Authors: Aktas M, de Jong D, Nuyttens JJ, van der Zee J, Wielheesen DH, Batman E, Burger CW, Ansink AC.
Publication: Eur J Obstet Gynecol Reprod Biol. 2007 Jul;133(1):100-4. Epub 2006 Jun 13.
To evaluate the supplementary value of adding hyperthermia to radiotherapy in patients with primary vaginal cancer.
Cohort of 44 patients diagnosed with primary vaginal cancer between 1990 and 2002 was assessed. Survival rates and median survival of patients with primary vaginal cancer undergoing radiotherapy with and without hyperthermia were compared. Hyperthermia was solely added to radiotherapy in case of a tumor size >4 cm in diameter for FIGO stage III disease.

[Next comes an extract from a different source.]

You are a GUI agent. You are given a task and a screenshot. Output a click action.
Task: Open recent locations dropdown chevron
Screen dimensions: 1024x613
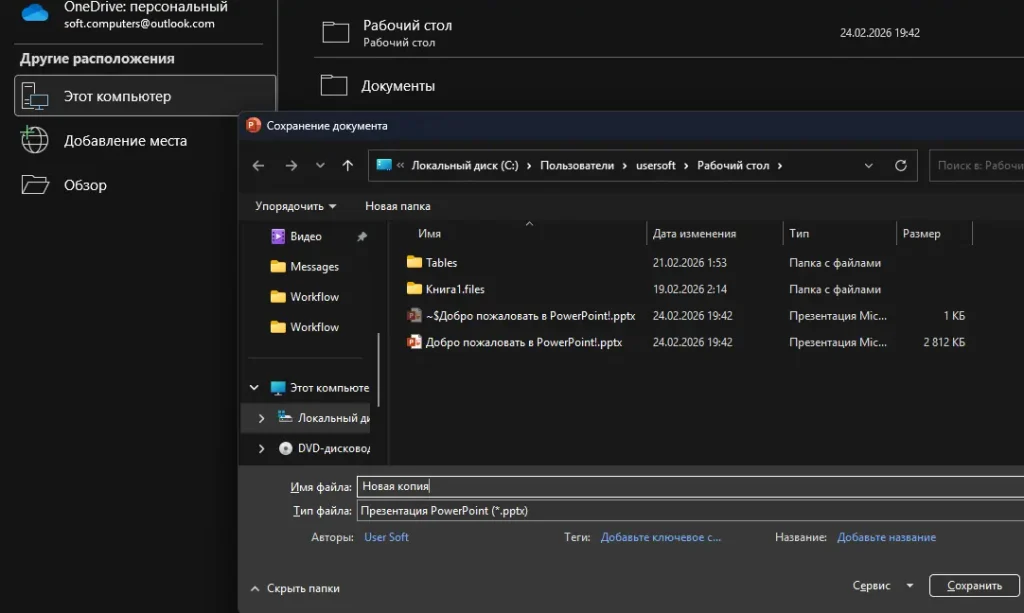click(320, 166)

The calculated overall 5-year survival of primary vaginal cancer was 63%. In comparison to histologic high grade tumors, higher survival rates for histologic low grade tumors were calculated. For FIGO stage III of disease, the addition of hyperthermia to radiotherapy for tumors >4 cm in diameter resulted similar survival rates and median survival when compared to those achieved by radiotherapy as monotherapy in tumors of <4 cm in diameter.
The addition of hyperthermia to radiotherapy might result in better survival rates in primary vaginal cancer for tumors >4 cm in diameter. The supplementary effect of hyperthermia to radiotherapy may be a feasible and beneficial approach in the treatment of vaginal cancer.